:: What to do ::
a) Please copy the stretch of the MV Pelagitis article below from "MV Pelagitis is" through "fleet in 2005.", keeping every word the same.
b) According to the MV Pelagitis article below, in what year was the vessel completed?
c) Continue the MV Pelagitis article below, picking up after its last sentence.

:: Source ::
MV Pelagitis is a roll-on/roll-off (Ro-Ro) ferry formerly operated by Marine Atlantic from North Sydney, Nova Scotia to Channel-Port aux Basques, Newfoundland, Canada. The vessel was completed in 1978 by Hyundai Shipbuilding Company Limited in and delivered to the Stena Line which operates in Northern Europe. She was sold on 12 March 2010   and given her current name Pelagitis.

Throughout her career, the vessel sailed under the names Atlantic Freighter, Merzario Grecia, Stena Grecia, and Tor Felicia.

Operation
Loading and unloading the vessel each take over three hours.  Eight trailers are loaded at one time using a "yard tractor train system". The vessel represented 19.6 percent of Marine Atlantic's fleet in 2005.

:: Extracted information ::
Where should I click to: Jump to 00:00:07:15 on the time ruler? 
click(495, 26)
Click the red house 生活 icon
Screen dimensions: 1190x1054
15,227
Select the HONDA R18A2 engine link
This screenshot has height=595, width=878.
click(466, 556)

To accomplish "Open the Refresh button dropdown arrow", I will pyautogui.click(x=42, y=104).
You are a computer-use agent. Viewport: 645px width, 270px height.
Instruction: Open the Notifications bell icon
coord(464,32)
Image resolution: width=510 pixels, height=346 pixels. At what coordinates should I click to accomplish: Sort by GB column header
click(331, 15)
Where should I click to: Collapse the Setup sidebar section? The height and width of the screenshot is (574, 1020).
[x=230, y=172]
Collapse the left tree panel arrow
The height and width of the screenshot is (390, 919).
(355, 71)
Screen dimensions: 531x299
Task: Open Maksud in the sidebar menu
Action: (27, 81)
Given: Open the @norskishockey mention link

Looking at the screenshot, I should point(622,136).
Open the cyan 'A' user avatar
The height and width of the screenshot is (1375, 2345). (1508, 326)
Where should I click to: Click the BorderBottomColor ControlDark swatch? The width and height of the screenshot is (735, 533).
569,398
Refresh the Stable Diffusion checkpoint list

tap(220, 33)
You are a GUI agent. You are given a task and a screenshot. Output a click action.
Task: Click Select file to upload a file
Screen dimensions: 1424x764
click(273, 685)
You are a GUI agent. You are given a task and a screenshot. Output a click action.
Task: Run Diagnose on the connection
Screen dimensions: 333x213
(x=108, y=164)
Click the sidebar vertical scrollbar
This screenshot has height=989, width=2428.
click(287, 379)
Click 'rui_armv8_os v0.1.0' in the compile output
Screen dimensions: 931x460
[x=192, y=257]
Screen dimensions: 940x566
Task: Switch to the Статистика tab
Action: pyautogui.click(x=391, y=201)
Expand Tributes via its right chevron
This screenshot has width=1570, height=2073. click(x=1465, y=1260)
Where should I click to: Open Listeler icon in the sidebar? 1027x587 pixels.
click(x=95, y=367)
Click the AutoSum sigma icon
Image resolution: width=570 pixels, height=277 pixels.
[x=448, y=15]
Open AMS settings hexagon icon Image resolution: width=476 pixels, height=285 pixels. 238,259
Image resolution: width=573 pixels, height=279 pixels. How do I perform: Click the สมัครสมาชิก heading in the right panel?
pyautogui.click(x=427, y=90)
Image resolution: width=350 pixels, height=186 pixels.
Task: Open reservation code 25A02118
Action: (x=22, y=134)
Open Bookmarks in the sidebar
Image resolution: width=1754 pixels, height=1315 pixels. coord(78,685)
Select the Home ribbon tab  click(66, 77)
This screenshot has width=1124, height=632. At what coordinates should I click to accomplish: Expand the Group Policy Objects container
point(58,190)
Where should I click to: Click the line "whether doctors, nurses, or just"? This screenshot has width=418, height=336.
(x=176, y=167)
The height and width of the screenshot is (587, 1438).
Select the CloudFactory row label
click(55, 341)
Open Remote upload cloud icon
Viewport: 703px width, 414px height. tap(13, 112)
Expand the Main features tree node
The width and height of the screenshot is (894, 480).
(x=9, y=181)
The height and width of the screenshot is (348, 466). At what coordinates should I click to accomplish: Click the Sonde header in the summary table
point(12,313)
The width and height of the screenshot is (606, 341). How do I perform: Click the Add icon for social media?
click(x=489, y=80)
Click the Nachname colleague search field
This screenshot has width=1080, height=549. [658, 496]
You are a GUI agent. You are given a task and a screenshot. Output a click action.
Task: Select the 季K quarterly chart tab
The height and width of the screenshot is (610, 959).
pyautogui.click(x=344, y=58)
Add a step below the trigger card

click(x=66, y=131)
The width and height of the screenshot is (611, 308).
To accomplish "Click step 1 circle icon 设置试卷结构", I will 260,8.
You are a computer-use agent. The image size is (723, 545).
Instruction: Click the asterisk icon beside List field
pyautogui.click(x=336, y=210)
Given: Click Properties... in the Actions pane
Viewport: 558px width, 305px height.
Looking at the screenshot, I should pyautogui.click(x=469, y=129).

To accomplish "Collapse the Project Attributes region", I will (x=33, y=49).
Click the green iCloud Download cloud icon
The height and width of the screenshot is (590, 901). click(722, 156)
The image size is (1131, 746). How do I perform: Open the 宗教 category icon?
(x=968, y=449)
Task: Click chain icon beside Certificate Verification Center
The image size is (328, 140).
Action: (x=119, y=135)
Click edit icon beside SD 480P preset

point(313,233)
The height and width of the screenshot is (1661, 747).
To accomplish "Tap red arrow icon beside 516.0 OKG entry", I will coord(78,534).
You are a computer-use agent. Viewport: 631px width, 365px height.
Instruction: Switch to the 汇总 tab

:: Answers to each task ::
a)
MV Pelagitis is a roll-on/roll-off (Ro-Ro) ferry formerly operated by Marine Atlantic from North Sydney, Nova Scotia to Channel-Port aux Basques, Newfoundland, Canada. The vessel was completed in 1978 by Hyundai Shipbuilding Company Limited in and delivered to the Stena Line which operates in Northern Europe. She was sold on 12 March 2010   and given her current name Pelagitis.

Throughout her career, the vessel sailed under the names Atlantic Freighter, Merzario Grecia, Stena Grecia, and Tor Felicia.

Operation
Loading and unloading the vessel each take over three hours.  Eight trailers are loaded at one time using a "yard tractor train system". The vessel represented 19.6 percent of Marine Atlantic's fleet in 2005.

b) 1978

c)
Asbestos risk
In 1990 asbestos was found in use on the vessel. Management made the decision to encapsulate the asbestos. In November 2007, 60 workers on Atlantic Freighter were told they should be tested for asbestos exposure.

Gulf War service
Atlantic Freighter was chartered by the United States Military Sealift Command in December 1990, and served two supply missions to the Persian Gulf during the Gulf War.  The vessel was captained by Neil Hillier, and crewed by 25 volunteers. Fisheries and Oceans Minister, Fred Mifflin was credited with five years of efforts to secure the right for the crew to wear the United States Merchant Marine Expeditionary Award.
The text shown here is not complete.